David with the Head of Goliath

Caravaggio 1607 or 1609-1610.

49 ¼” x 39 3/8”

Oil on canvas.

Borghese Gallery, Rome.

The date of this piece is unclear because its color palette is characteristic of Caravaggio’s earlier Naples years (1606-1608), but it is also believed to have been painted at the end of Caravaggio’s life as contemplation.  The earlier date is carried more evidence in terms of style, for how was he to know he would die in 1610?  The painting was found in Naples and made its way into Scipione Borghese’s private collection (Moir 116).

A gruesome image, Caravaggio’s David with the Head of Goliath is a reminder of death, an allegory, and perhaps even a plea for pardon.  Although Caravaggio did not show us the actual execution as in Judith Killing Holofernes, we are witnesses to a fleeting moment between life and death.  The lifelessness of Goliath’s severed head contrasts the young, vital David.  Even Goliath’s face shows signs of pre-mortality – half of his face seems to still be alive.

Caravaggio’s David is classical and allegorical.  His body type is somewhat ideal, but also not as supple as his earlier paintings of young boys.  David dons a humble, neutral robe.  Moir reveals that David is in the pose of Justice, with a sword in one hand, but Goliath’s head instead of scales in the other.  David is also compared to Christ as “ultimate judge and savior” – David assumed responsibility for taking Goliath’s life, and saved the people from his wrath (116).

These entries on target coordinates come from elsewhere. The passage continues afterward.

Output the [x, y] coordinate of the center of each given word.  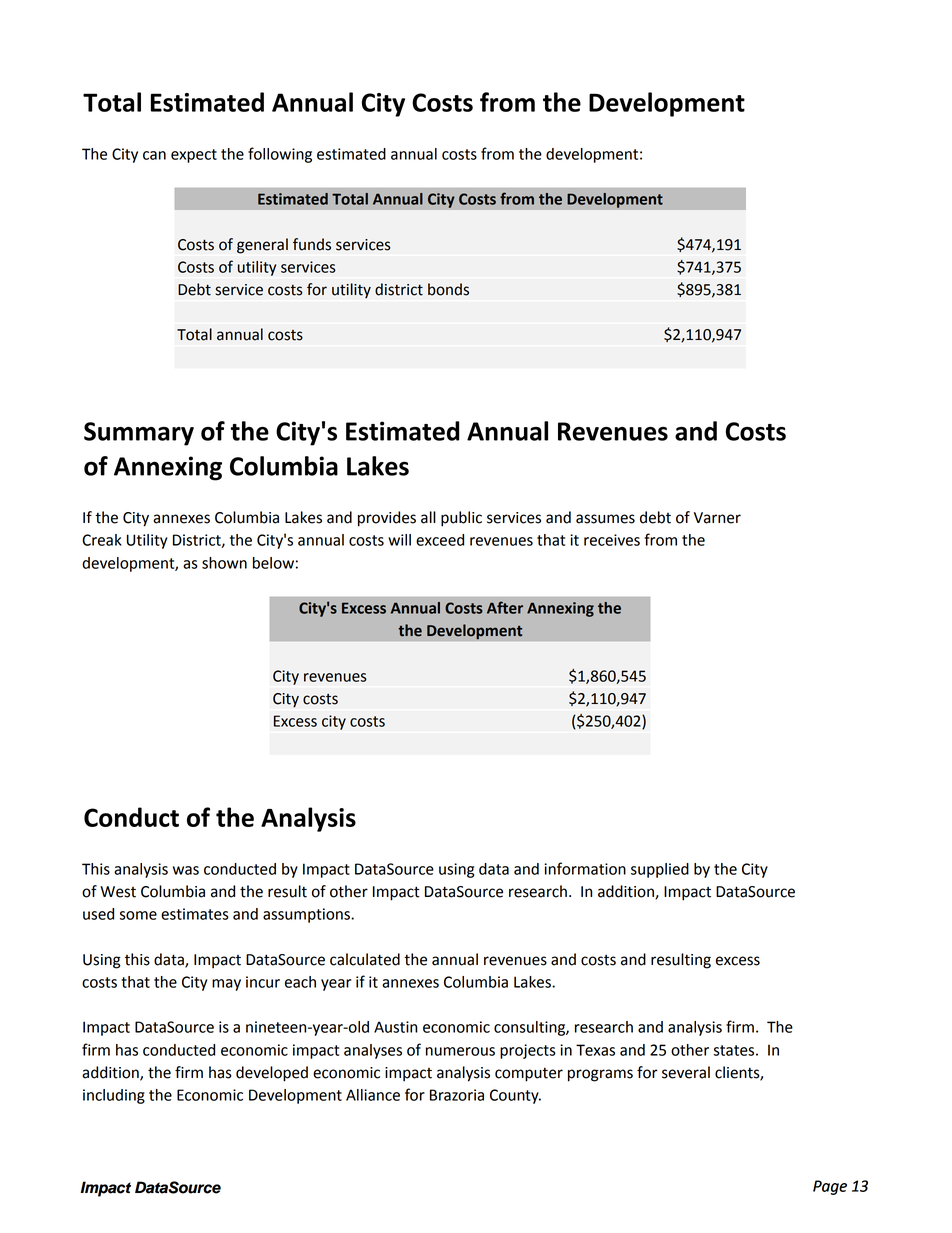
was [186, 870]
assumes [605, 519]
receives [612, 540]
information [585, 868]
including [114, 1096]
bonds [448, 289]
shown [224, 563]
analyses [373, 1051]
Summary [139, 434]
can [154, 155]
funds [312, 244]
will [399, 540]
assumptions [307, 915]
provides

Goliath’s head appears to resemble Caravaggio.  This could be a self-portrait of the artist.  In 1606, Caravaggio murdered a man.  Helen Langdon explains how this piece could be a plea for pardon from the pope.  Caravaggio’s culture was obsessed with salvation and redemption.  Prisoners and criminals were visually tortured with images of cruelty and violence in order to evoke penitence (384-385).  This could be why Caravaggio decided to paint such an image for his own redemption.  Not only did his violent past provide ample models to his memory, but it was also an effective way of gaining pardon.  However, Caravaggio died before he was able to enjoy his eventual pardoning.

Langdon, Helen.  Caravaggio: A Life. New York: Farrar, Straus, and Giroux. 1998.

Moir, Alfred. Caravaggio. New York: Harry N. Abrams, Inc. 1982.